While U.S. and Canadian environmental health agencies have both announced they will reevaluate the registration of pesticides in question, those processes are slated to take years. Emrich worries that mounting bee colony losses means he can’t wait that long, so he and his fellow beekeepers are petitioning county and state governments, calling for local rules to restrict home and garden use of common bug killers, rose and flower treatments, and grub controls.
“We have people who are using it who don’t understand all the implications, and the labeling is inadequate as far as what it actually will kill,” Emrich explained. “So basically, the idea is at least we’ll get it out of the hands of the general public.”
The insecticides in question belong to a class called neonicotinoids. “Neonics,” for short, appear in more than a hundred different garden products sold under global brand names such as Bayer, Ortho and Scotts.

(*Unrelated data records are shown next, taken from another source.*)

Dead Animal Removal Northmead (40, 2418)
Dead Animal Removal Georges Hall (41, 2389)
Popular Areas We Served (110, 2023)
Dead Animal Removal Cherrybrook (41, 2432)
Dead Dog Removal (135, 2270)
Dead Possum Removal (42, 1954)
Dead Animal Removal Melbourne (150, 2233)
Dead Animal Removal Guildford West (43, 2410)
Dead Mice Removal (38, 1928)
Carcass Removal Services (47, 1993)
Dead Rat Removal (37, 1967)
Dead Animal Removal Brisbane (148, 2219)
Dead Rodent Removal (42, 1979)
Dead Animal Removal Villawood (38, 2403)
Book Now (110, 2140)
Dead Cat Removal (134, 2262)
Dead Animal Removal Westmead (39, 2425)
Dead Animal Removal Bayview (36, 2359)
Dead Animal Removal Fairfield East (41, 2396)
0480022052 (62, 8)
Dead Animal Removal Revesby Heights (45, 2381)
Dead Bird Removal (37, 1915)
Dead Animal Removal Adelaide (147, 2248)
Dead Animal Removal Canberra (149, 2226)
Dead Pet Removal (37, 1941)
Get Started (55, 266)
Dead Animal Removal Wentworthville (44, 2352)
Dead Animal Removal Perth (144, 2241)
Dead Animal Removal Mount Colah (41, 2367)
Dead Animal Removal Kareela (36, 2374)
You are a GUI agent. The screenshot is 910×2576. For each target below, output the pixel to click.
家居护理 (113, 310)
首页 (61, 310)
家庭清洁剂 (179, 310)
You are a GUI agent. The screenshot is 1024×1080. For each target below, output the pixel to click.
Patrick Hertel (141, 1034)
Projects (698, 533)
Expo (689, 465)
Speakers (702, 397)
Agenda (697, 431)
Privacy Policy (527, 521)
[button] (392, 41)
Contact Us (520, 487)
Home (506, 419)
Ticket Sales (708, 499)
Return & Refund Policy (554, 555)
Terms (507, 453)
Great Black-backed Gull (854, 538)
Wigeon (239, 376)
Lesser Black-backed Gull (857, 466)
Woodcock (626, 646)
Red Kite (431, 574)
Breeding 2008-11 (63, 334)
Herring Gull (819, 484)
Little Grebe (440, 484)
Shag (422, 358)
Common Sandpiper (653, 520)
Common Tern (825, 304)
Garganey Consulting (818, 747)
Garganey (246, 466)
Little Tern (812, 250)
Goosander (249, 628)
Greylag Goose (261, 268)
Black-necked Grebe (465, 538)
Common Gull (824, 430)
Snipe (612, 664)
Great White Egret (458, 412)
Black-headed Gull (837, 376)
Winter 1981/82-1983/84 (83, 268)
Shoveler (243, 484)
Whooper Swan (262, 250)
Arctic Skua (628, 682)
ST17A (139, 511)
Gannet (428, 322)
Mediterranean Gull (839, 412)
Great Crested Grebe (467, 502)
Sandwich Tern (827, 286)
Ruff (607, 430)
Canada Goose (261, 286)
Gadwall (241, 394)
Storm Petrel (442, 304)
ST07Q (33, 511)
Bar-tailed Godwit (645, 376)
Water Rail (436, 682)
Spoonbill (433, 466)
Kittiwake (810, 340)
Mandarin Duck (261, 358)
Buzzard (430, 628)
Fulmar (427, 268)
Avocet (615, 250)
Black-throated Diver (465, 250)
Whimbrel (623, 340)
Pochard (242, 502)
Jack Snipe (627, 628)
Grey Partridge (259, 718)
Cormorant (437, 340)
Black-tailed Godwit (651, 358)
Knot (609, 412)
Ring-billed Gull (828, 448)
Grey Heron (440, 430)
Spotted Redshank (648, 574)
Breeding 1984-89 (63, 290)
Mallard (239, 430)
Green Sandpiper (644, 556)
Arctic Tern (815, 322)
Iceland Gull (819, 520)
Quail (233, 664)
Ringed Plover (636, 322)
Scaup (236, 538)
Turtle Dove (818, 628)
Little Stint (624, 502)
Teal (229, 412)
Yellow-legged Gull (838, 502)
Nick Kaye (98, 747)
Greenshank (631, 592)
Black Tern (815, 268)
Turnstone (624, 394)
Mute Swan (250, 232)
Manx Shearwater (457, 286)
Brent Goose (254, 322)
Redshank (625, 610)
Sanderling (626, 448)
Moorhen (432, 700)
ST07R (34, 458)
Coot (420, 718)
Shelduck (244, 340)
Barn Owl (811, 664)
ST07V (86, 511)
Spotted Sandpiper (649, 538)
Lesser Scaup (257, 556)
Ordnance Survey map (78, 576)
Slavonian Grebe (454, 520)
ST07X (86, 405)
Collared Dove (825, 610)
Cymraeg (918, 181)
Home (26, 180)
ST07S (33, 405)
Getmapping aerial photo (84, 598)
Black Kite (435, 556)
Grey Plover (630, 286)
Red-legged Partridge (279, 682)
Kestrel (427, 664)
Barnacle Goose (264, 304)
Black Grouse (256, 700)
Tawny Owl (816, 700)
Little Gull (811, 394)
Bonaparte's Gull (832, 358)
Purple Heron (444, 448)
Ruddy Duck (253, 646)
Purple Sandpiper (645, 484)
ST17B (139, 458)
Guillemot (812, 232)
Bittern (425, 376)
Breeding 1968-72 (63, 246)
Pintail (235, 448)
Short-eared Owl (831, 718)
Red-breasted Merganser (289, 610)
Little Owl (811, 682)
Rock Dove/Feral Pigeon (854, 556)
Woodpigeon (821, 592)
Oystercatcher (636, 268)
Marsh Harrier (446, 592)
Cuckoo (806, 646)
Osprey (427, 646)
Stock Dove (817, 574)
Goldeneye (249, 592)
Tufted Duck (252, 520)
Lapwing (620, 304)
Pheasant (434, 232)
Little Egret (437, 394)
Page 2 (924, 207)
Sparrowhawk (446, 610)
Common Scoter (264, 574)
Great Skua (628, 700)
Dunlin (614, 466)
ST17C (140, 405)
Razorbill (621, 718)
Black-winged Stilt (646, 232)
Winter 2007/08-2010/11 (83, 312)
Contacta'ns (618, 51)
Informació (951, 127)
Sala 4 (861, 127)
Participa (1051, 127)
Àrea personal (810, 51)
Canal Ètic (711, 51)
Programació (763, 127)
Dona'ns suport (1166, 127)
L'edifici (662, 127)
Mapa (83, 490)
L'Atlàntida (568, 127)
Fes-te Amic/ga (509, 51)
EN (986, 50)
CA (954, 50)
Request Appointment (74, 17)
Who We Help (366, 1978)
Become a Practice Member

While a range of studies have shown significant adverse effects on bees exposed to high doses in the lab, separate studies using more realistic field conditions show minimal harm or are inconclusive.
Pesticide makers argue that banning neonics would not save a single hive. Barb Glenn, who oversees science and regulatory affairs for the industry association CropLife America, pointed out, “If we use these products according to the label, then we don’t see an effect on pollinators — or honey bees — that are contiguous to these fields where we’re using these products.”
Glenn says it is in her industry’s best interest to safeguard bees because agriculture needs pollinators to thrive. In her view, many factors conspire against bee survival: diseases, parasites, the availability of habitat, the practices of the beekeeper, and their own nutrition.
“Pesticide use is also a part of that continuum,” she added.
Glenn’s list looks almost the same as ones compiled by independent researchers with Britain’s Insect Pollinators Initiative, and by scientists at Oregon and Washington state Universities.
WSU entomologist Steve Sheppard said a lot of new research is focusing on the pesticide angle.
“There’s not a consensus I think in the scientific community that the levels that are found in agricultural crops, for example, have been directly linked to colony losses,” he said. “But some countries — in Europe, for example — have taken a more prudent approach to not use those pesticides until they feel all of the data are in.”
That’s also the gist of a petition for rule making before the Washington State Department of Agriculture. The department’s initial response was to ask all affected parties to send in their best science. The state plans to announce in early June whether it sees enough evidence to draft tighter rules for home and garden bug killers.
Meanwhile, a coalition of national environmental groups has sued the U.S. Environmental Protection Agency to suspend registration of two neonic insecticides.